GIVEN PASSAGE:
Segment Open
He s written newspaper columns, travelogues, a history of the Irish Famine, and an examination of the Catholic Church in Europe, but Colm Tóibín is known primarily, in the words of one critic, as a novelist with a spare style and compressed but powerful prose that owes as much to the American writer Raymond Carver as it does to any modern Irish writer.

Book Synopsis

It is Enniscorthy in the southeast of Ireland in the early 1950s. Eilis Lacey is one among many of her generation who cannot find work at home. Thus when a job is offered in America, it is clear to everyone that she must go. Leaving her family and country, Eilis heads for unfamiliar Brooklyn, and to a crowded boarding house where the landlady’s intense scrutiny and the small jealousies of her fellow residents only deepen her isolation.

Slowly, however, the pain of parting is buried beneath the rhythms of her new life — until she begins to realize that she has found a sort of happiness. As she falls in love, news comes from home that forces her back to Enniscorthy, not to the constrictions of her old life, but to new possibilities which conflict deeply with the life she has left behind in Brooklyn.

In the quiet character of Eilis Lacey, Colm Tóibín has created one of fiction’s most memorable heroines and in Brooklyn, a luminous novel of devastating power. Tóibín demonstrates once again his astonishing range and that he is a true master of nuanced prose, emotional depth, and narrative virtuosity.

The Barnes & Noble Review

Small towns everywhere can seem like stage sets in the theater of respectability. Sidewalks are washed, the facades are painted, the performers go to church in their Sunday best. But in fiction, such towns fester with whispery gossip, small betrayals, hidden hypocrisies, petty tyrannies, and calculated arrangements of everything from jobs to marriages. The residents could be living in Sherwood Anderson's Winesburg, Ohio, or in Enniscorthy, Co. Wexford, in the Republic of Ireland.

Enniscorthy is a real town (today's population: about 3,700), located on the River Slaney, dominated by St. Aidan's Cathedral. It's the homeplace of the fine Irish novelist Colm Toíbín and has inspired much of his fiction. But in his previous novel, The Master (2004), Toíbín gave us, to high critical applause, a portrait of Henry James and lived imaginatively in London, Paris, Rome, and Florence. In Brooklyn, he returns to Enniscorthy.
Segment Closed
SUPPLIED INFORMATION:
Segment Open
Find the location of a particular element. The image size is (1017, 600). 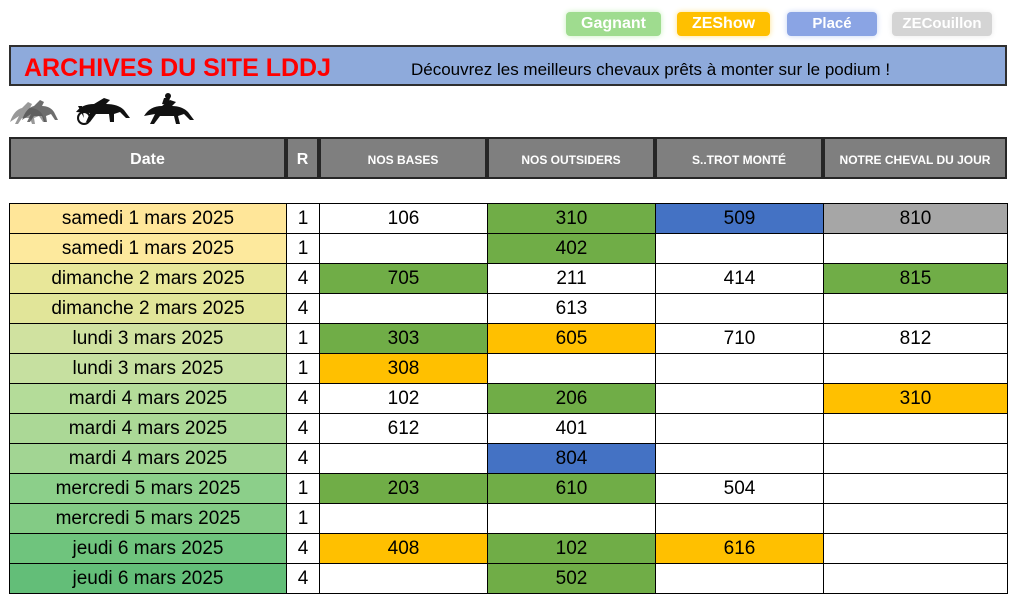

table-row: mercredi 5 mars 2025 1 is located at coordinates (508, 518).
Segment Closed
TO DO:
1/ Rewrite the part of the Tóibín passage that begins at the words "Enniscorthy is a" and stops after "returns to Enniscorthy.", changing "River Slaney" to "Slaney River".
2/ What population does the Tóibín passage give for Enniscorthy today?
Rely only on the Tóibín passage, not on the material.

ANSWERS IN ORDER:
1/
Enniscorthy is a real town (today's population: about 3,700), located on the Slaney River, dominated by St. Aidan's Cathedral. It's the homeplace of the fine Irish novelist Colm Toíbín and has inspired much of his fiction. But in his previous novel, The Master (2004), Toíbín gave us, to high critical applause, a portrait of Henry James and lived imaginatively in London, Paris, Rome, and Florence. In Brooklyn, he returns to Enniscorthy.

2/ About 3,700.